EXTRACT TO READ>
+++++

So.... Here's the deal lately. I'm sorry. I'm sorry for being a bad blogger, for only writing about the superficial lately, for not putting my true self out there. The thing is, everyone has a certain angle with what they write about to complete how they want to portray their blog.
When I started this blog, I told myself I would write about life, put my whole self out there - especially the bad. I would be real and genuine because this was the one place I could put my true self out there. I wanted that to be my angle. It's funny how its easier to tell a stranger the deeper parts of yourself.
But for some reason I lost sight of that, and I'm sorry. For those of you who enjoy the simple, everyday Pinterest pictures and fashion ideas, this might not be the go to place to always get that. Yes, occasionally I will submit those posts as I enjoy them as the next person, but I want/ need to start getting real again.

+++++

ACTIVITY LIST>
[1] Decide whether each statement agrees with the blog post above. For each one, answer yes or no and quote the words from the post that decide it.
(a) From the start, the writer meant to write about life, including the bad parts.
(b) The writer says posts with fashion ideas will never appear on the blog again.
(c) The writer finds it harder to share the deeper parts of oneself with a stranger.
[2] Carry the blog post above forward from its last sentence, in the same voice.

+++++

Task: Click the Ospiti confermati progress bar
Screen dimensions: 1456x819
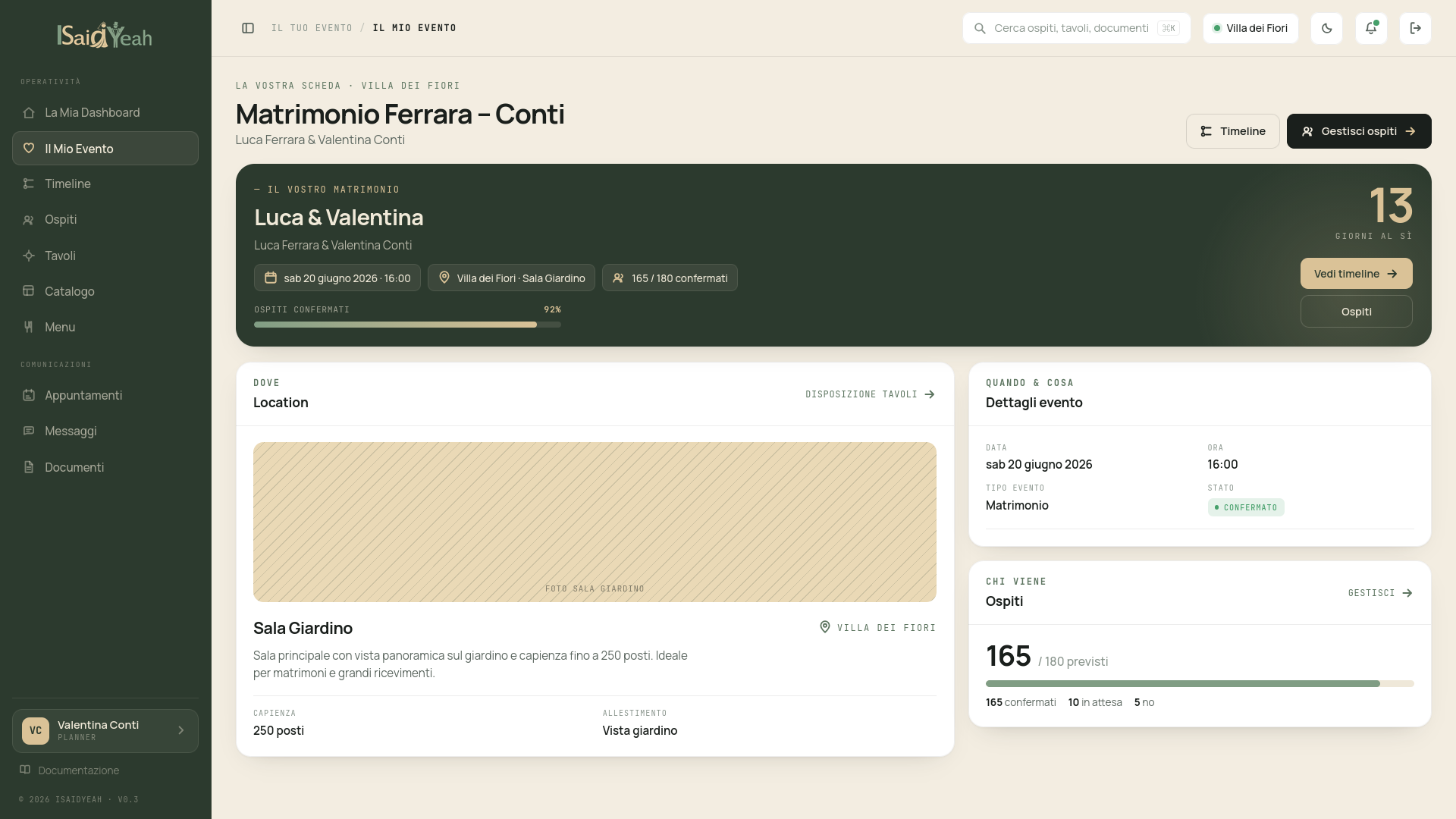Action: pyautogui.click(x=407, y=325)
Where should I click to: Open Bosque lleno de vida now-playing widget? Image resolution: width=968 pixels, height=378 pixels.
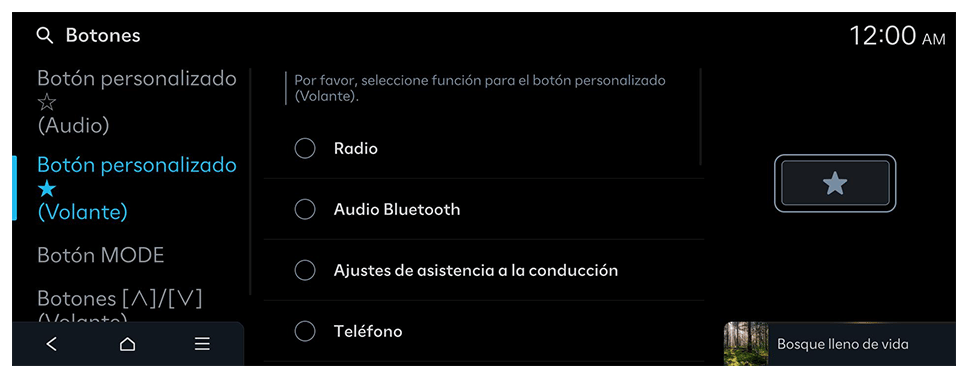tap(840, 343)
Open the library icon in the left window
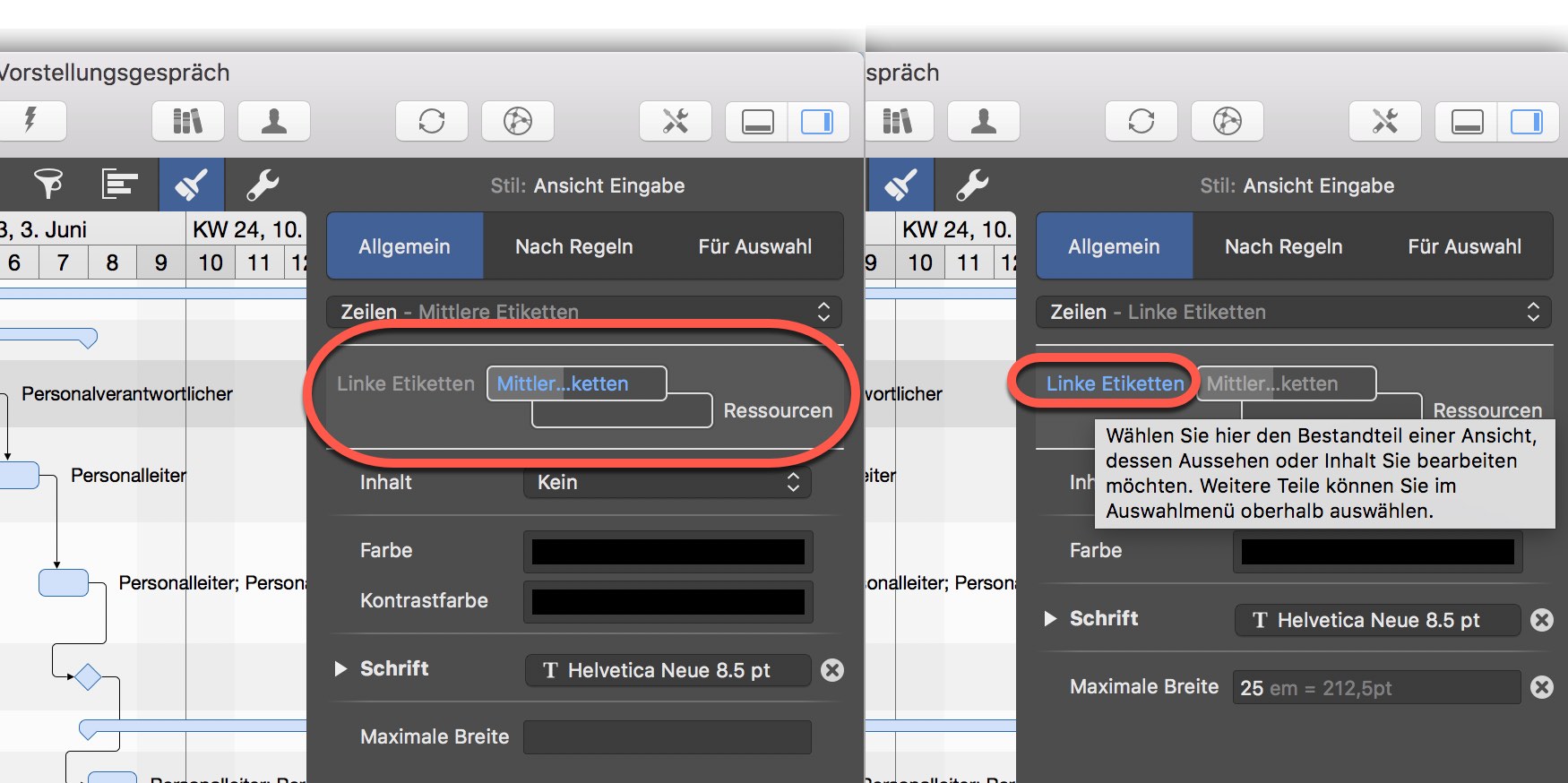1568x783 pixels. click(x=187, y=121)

+++++

ANSWER LIST>
[1]
(a) Yes: "When I started this blog, I told myself I would write about life, put my whole self out there - especially the bad."
(b) No: "Yes, occasionally I will submit those posts as I enjoy them as the next person"
(c) No: "It's funny how its easier to tell a stranger the deeper parts of yourself."

[2]
Life isn't perfect. We can portray it as such, and there are wonderful moments in time where it is, but it doesn't always last. I graduated with a Business Degree in December 2010. Landed and AMAZING first job with an IT company as a consultant for the CDC... as in Center for Disease Control and Prevention. Talk about a lucky break. I prided myself in telling people I was a consultant for the CDC and loved to watch their reaction of impressed, raised eyebrows and "Good for you, wow"s. I loved that my parents bragged about their daughter with the big job right out of college who made lots of money... Well here's the reality.
Due to my lack of due diligence and watchful eye, there was a problem with my health insurance. Last November, as many of you might remember, I had a crazy, awful knee injury that included ambulance and hospital. I am fine today but my bank account is not. It's funny how one little thing can set you back financially for years. Overall, it was about $6,000. And I'm still paying it off. I had 3 weeks until I would have been fully covered again, but the damage was done.
Today, with my company being consultants for the Government - we have to re-bid on our contracts after a certain time period has passed. After re-bidding, losing out to another company, protesting the loss of the award, and being denied again due to political agendas and peer-favoritism, our company is at a stand still with CDC consultants. So in short? I am forced to look for a new job.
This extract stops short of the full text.